In addition, for patients who are insulin resistant, did you know that resistance actually decreases when working out? This helps your body’s cells use glucose more efficiently. Not only is there a positive effect when comparing exercise and diabetes sugar levels, but physical activity may help protect diabetics from cardiac complications. Because diabetes patients are more vulnerable to having clogged arteries, exercise can help you maintain healthy levels of cholesterol, decreasing your chances of blocked arteries. It can also help patients sleep better, have more energy and promotes lower blood pressure in the body.
Now that you know the answer to “how does exercise affect insulin,” let’s take a closer look at which types of exercises are best for diabetics. Don’t forget, before beginning any exercise regimen, you should get the “all clear” from your physician.

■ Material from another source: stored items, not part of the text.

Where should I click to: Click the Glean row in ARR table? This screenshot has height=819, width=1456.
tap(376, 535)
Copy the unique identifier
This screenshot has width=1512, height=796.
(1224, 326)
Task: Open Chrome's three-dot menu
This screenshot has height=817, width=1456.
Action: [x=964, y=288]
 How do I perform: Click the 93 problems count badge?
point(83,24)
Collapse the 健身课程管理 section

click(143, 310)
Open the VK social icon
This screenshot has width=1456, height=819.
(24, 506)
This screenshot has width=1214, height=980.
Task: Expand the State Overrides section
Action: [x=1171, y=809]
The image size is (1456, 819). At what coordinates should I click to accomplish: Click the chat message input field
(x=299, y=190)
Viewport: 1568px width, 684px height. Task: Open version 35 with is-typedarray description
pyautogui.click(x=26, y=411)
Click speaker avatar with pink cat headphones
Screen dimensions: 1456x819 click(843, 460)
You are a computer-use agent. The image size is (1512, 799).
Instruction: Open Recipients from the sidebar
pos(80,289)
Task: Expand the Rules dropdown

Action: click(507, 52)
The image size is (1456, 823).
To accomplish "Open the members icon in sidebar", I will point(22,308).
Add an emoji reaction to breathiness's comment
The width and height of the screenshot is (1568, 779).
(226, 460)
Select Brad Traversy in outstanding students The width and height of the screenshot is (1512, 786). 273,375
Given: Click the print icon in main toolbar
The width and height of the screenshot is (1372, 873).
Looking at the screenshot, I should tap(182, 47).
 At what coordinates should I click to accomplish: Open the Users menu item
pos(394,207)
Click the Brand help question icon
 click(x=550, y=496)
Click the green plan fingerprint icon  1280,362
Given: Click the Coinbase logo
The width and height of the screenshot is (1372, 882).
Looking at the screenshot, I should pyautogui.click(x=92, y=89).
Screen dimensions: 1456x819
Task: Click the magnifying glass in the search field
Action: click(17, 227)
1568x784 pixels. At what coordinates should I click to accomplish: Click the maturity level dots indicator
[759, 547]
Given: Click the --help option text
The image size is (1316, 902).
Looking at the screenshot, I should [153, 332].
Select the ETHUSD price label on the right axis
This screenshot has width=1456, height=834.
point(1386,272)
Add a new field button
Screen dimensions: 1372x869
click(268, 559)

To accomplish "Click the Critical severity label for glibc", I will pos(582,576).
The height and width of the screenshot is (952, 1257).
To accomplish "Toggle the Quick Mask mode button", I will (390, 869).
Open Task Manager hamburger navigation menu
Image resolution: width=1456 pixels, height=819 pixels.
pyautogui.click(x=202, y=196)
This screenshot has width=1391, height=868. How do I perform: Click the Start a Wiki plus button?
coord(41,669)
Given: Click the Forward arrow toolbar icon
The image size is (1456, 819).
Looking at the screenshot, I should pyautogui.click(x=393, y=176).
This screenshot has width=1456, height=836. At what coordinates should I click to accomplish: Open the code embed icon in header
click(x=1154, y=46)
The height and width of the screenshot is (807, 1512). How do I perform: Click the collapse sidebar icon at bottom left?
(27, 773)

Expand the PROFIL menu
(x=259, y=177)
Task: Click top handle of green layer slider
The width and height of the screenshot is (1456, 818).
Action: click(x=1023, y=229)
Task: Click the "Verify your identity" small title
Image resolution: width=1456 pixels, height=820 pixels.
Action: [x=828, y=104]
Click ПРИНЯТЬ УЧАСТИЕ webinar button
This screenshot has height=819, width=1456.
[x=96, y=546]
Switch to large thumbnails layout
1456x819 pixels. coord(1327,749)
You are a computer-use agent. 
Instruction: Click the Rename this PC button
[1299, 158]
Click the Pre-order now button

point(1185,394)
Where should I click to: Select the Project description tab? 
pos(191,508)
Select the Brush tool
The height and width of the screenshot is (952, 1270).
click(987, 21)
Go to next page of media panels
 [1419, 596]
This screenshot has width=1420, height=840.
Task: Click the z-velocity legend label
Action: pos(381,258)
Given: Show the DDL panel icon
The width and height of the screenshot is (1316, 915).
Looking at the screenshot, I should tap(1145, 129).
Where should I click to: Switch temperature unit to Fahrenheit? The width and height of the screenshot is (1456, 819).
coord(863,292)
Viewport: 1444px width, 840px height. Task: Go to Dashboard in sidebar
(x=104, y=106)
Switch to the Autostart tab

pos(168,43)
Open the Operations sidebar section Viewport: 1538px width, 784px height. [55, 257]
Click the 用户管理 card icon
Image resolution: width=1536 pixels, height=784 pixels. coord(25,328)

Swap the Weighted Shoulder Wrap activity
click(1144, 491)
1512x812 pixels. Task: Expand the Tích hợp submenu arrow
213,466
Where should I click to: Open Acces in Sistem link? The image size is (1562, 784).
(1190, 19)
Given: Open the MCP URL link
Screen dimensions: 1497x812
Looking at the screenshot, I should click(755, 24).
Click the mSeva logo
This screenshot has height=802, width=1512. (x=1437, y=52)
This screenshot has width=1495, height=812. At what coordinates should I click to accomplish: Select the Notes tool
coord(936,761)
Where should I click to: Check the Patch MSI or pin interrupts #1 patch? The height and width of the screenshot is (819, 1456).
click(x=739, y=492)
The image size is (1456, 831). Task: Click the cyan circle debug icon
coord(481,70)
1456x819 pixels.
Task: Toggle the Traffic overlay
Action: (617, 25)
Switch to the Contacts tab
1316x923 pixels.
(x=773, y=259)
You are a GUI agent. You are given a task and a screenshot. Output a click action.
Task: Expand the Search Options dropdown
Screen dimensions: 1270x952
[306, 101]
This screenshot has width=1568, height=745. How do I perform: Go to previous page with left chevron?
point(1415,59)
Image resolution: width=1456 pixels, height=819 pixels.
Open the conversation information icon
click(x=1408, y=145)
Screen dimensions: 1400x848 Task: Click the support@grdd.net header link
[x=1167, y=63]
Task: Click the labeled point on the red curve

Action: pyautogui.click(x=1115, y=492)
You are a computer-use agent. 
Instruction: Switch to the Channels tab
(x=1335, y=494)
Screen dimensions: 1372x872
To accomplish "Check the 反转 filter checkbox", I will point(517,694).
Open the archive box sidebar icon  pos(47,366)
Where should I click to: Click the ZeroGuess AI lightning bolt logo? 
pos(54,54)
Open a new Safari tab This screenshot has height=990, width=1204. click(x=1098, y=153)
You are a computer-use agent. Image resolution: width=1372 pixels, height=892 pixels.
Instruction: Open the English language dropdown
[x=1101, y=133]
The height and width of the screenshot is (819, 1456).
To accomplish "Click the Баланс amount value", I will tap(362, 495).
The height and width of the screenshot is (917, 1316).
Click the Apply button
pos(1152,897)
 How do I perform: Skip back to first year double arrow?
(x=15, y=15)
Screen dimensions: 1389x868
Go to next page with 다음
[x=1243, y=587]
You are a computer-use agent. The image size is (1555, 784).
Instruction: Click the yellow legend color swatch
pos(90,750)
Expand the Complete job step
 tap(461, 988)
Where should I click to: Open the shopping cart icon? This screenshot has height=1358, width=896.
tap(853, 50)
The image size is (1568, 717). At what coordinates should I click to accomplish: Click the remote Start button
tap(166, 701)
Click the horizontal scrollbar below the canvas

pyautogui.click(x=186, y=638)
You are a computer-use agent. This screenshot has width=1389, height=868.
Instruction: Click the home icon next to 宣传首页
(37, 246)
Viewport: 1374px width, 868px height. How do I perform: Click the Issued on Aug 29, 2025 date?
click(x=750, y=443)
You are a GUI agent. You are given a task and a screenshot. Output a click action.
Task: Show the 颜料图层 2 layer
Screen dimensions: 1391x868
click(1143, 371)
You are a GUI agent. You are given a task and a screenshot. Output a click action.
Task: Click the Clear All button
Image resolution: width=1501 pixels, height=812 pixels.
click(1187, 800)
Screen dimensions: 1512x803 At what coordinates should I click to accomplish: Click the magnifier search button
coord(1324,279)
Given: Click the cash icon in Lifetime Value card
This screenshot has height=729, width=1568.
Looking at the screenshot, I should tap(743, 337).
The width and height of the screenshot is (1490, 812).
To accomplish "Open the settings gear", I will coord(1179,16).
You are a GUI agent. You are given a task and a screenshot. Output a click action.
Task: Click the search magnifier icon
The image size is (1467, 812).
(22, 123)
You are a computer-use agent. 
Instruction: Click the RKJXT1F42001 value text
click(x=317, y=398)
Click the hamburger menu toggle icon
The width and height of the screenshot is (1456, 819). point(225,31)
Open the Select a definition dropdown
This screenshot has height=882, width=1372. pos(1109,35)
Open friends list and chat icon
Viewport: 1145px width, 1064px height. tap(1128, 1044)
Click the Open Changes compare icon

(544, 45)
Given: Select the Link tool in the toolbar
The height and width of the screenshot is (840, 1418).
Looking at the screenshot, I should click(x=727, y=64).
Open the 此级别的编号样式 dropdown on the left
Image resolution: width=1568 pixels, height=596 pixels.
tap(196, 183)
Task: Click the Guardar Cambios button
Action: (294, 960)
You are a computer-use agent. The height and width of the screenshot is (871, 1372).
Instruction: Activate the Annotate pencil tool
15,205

If you are overweight, or someone who has not exercised in some time, it is best to start off with lighter exercise and for a shorter duration, until your body becomes conditioned. There are three types of exercises you should consider – strength training, aerobic, and flexibility workouts.
Strength training is great to have lean, effective muscles, and is an ideal exercise for diabetics, because muscles use a lot of glucose. So, the more use you get out of your muscles, the better your blood sugar levels should be. You can sign up at a local gym or YMCA in order to use their weight equipment, or you can invest in free weights to use in the privacy of your own home. Aim for at least 20 minutes of strength training up to three times per week.
Aerobic exercise can include walking, running, swimming, biking or playing a sport such as tennis. It is recommended you aim for 30 minutes of aerobic exercise per day, several days out of the week, but finding one 30 minute block of time might be difficult in your schedule. If that occurs, keep in mind many studies show breaking aerobic activity into ten minute segments is just as effective. Walking is an ideal aerobic exercise to try if you have not worked out recently.
Flexibility training is important because it will help your joints and muscles work better, plus it can help you from becoming very sore after exercising and aid in your muscles becoming relaxed. Beginners yoga is an easy flexibility workout to try and can be completed via DVD in the comfort of your own home.